▶ **GIVEN EXERCISE**:
Could you output the lines of the listing below as a JSON list of strings, one string per line and skipping blank lines, starting at the line that contains "Given: Click step 1 circle in wizard" and ending at the last line of the listing?

-- START RECORDED DATA --

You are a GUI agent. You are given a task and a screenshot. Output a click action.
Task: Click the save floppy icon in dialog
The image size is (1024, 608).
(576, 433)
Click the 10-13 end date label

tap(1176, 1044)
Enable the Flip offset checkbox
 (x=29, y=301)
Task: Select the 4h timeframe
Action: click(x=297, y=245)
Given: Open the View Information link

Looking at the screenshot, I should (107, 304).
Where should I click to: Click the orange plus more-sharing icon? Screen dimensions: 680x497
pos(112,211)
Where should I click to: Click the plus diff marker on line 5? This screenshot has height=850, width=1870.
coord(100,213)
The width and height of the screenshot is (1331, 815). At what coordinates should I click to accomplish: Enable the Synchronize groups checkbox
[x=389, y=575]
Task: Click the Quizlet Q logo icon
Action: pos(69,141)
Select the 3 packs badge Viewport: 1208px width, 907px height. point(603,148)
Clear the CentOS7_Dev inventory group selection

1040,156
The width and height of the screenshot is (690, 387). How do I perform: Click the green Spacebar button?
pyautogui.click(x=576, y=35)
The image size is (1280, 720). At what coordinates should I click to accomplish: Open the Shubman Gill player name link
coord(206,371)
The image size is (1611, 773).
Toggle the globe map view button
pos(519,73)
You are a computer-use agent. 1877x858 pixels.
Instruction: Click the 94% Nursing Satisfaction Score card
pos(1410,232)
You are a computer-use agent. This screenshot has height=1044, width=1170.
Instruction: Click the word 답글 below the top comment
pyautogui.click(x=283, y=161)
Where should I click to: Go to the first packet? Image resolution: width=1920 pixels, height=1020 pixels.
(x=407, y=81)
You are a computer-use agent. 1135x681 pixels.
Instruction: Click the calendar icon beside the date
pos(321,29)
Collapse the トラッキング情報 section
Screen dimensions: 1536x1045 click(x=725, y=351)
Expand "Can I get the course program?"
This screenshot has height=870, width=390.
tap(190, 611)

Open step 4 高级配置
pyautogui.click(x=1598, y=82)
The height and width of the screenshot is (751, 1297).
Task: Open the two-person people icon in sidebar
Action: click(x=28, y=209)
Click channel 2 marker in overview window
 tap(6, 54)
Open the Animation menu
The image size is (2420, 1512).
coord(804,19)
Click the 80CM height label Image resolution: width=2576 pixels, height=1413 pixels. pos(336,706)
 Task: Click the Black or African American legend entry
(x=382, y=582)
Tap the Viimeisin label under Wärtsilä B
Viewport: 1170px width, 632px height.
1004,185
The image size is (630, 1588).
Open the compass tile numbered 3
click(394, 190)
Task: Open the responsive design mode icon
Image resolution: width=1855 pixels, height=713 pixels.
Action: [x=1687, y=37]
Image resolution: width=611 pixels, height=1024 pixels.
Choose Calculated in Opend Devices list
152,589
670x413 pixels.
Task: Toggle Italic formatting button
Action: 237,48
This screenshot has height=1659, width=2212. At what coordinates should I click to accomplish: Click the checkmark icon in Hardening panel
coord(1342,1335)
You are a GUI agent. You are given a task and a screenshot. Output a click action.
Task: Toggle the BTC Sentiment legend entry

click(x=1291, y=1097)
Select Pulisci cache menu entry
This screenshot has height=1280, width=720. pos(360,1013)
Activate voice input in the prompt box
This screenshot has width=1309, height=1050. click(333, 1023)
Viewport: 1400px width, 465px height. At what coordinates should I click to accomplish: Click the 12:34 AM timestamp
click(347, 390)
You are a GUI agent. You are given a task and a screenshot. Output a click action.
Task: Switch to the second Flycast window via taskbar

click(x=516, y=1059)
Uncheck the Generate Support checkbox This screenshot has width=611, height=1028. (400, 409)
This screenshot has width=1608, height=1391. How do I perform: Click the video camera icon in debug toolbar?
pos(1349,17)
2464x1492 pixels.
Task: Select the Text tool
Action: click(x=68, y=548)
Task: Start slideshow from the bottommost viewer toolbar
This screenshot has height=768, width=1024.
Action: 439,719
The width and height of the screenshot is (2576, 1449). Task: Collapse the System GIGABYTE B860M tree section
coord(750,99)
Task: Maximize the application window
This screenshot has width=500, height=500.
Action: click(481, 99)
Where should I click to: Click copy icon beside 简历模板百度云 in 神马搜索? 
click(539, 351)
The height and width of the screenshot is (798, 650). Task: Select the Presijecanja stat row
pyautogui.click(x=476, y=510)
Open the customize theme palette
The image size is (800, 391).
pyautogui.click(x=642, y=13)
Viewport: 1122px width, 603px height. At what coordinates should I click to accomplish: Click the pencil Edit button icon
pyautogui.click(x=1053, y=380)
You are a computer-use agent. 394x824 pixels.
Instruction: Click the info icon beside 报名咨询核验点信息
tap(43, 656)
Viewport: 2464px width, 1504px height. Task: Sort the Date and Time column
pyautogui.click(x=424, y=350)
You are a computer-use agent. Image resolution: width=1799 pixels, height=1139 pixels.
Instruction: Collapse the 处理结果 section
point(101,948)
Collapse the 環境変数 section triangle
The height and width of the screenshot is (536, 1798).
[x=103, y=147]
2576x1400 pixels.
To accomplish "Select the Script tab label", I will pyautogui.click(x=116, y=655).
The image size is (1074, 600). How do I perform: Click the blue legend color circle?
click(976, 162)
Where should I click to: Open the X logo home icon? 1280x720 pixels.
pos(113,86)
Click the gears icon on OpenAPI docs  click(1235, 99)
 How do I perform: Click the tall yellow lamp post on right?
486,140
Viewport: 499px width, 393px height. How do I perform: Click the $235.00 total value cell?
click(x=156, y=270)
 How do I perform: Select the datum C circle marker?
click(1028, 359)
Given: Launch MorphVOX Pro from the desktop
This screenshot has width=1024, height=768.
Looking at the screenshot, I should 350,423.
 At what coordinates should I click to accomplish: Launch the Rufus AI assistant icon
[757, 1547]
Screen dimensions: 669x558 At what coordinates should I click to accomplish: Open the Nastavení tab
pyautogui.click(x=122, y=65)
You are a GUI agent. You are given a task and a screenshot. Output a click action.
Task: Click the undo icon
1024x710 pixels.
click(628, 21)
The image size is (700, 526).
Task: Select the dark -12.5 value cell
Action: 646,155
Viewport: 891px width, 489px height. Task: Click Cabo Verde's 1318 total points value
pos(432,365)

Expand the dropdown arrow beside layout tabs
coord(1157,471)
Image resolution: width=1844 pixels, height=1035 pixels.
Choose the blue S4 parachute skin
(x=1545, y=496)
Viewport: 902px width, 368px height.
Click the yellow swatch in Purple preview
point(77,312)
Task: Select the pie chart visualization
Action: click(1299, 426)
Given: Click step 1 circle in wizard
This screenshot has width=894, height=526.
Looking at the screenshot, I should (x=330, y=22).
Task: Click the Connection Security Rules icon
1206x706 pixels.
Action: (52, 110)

-- END RECORDED DATA --

▶ **TASK SOLUTION**:
[
  "Given: Click step 1 circle in wizard",
  "This screenshot has width=894, height=526.",
  "Looking at the screenshot, I should (x=330, y=22).",
  "Task: Click the Connection Security Rules icon",
  "1206x706 pixels.",
  "Action: (52, 110)"
]